Porque houve tempo em que eu, se de tudo não era selvagem, eu o fui civilizado!

Se bem que, adquirir civilidade, ou qualquer coisa que assim se entenda, trata-se de um processo lento e continuado e que nunca acaba.

O que para mim bem começa, todo dia ao acordar, forrando o leito com a coberta sem a qual a cama resta em desaprumo, em promessas de um dia igual; sem aprumo! E quiçá, em maioria: desprovido de rumo e em desarrumo.

Mas, por que forrar a cama, se logo iremos desforrá-la?  – perguntava eu a minha mãe, ela educando seis filhos, a carecer todos eles, tanta coisa em tantos hábitos?

Porque os hábitos, bons ou maus, continuam, se a gente deixar, pelo resto da vida.

Matéria de O Globo 24/01/2022

Agora mesmo estou a ler em, O Globo, de 24/01/2022, uma matéria que ouso compartilhar, sem achegas de inutilidade: “Já lavou seu umbigo hoje? Deixar região suja pode trazer problema de saúde. Área costuma juntar suor, sujeira e muitas bactérias; aprenda a limpar.”

O assunto traz uma foto que bem vale divulgar; de um umbigo bonito de mulher.

E, só para consignar sem perdas de tempo: como é bonito um umbigo de mulher!

Mas, o umbigo suja, diz O Globo. “Você pode esfregar da cabeça aos pés toda vez que entrar no chuveiro, mas há uma pequena parte do seu corpo que normalmente é negligenciada durante o banho, não importa quão empenhado você seja em sua auto higiene: o umbigo. Esquecer-se desta parte é algo bem comum”.
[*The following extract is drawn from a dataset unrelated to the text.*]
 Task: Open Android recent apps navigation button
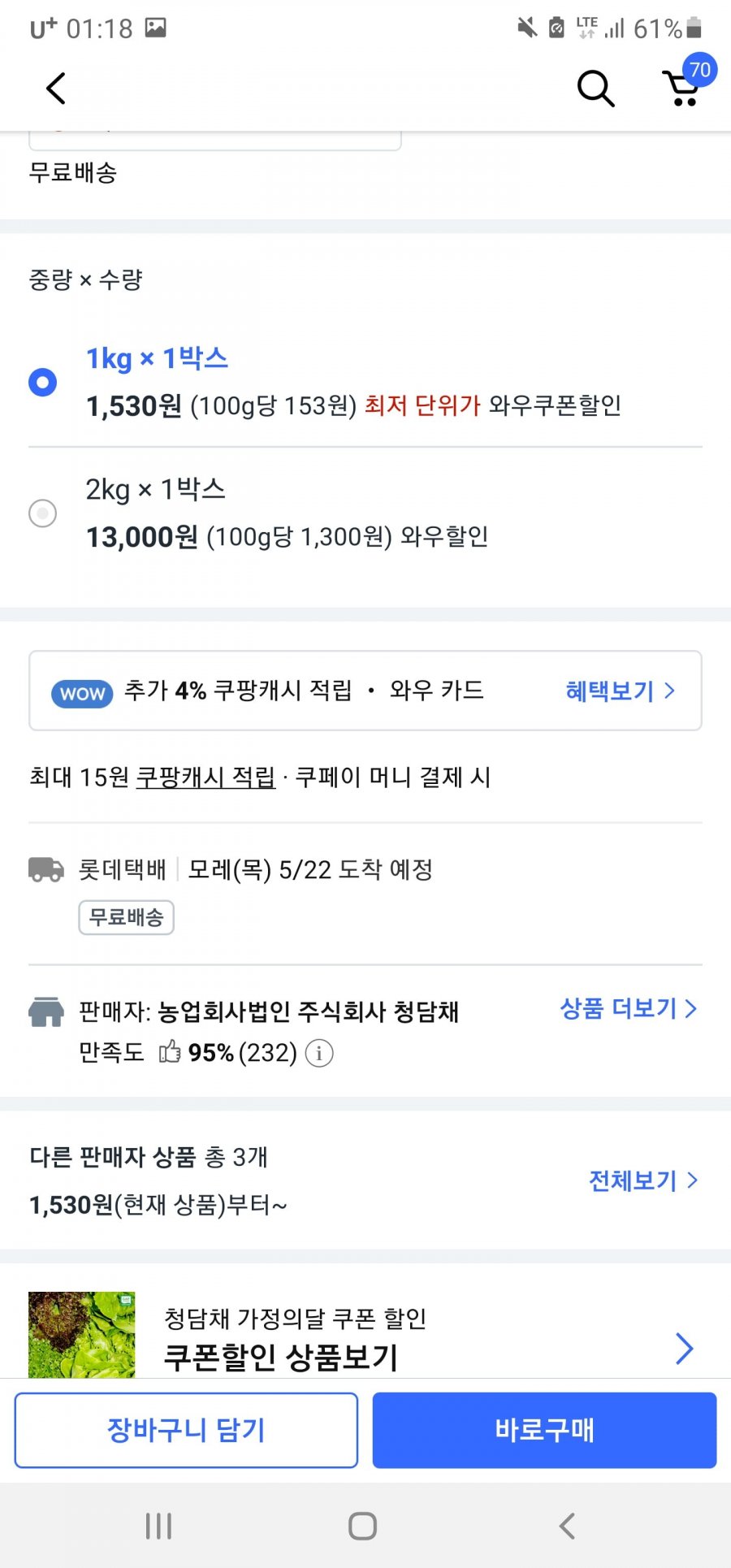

E a novidade eu nunca soubera que “por causa do recuo desta região, o acúmulo de suor, sujeira, restos de pele e bactérias podem causar o mau cheiro na região”.

Coisa que eu desconhecia, ou esqueci, afinal nunca ninguém me reclamou do meu cheiro, nem do que de baixo exala no umbigo, logo eu que dele me esqueci, só o podendo contemplar se ousar me mirar no espelho.

Mas, continua a matéria amparada num “estudo feito por pesquisadores do projeto Belly Button Biodiversity (Biodiversidade do Umbigo) da Universidade Estadual da Carolina do Norte, nos Estados Unidos, descobriu que, em média, há 67 bactérias diferentes em nosso umbigo, trabalho em que 60 umbigos foram analisados e um deles apresentou 107 bactérias”.

Descobriu-se, por exemplo, “que um dos voluntários hospedava uma bactéria que anteriormente só havia sido encontrada em solo no Japão”.

Um feito notável, porque o umbigo estudado nunca estivera no Império do Sol Nascente, o que pareceria uma conclusão insolente, não fosse outro voluntário, pouco adepto de asseios, exibir o devaneio de abrigar bactérias que normalmente só “vivem em condições extremas, como nos Polos Sul e Norte”.

E por que eu estou a desembestar afastando-me de Stefan Sweig? Só para dizer que “além do mau cheiro, um umbigo sujo pode desenvolver uma infecção — por causa da alta concentração de bactérias — chamada de onfalite, e as secreções podem até endurecer e causar um tipo de “pedra”, embora não seja algo comum?

Só para dizer que “limpar corretamente o umbigo é fundamental para evitar problemas futuros”?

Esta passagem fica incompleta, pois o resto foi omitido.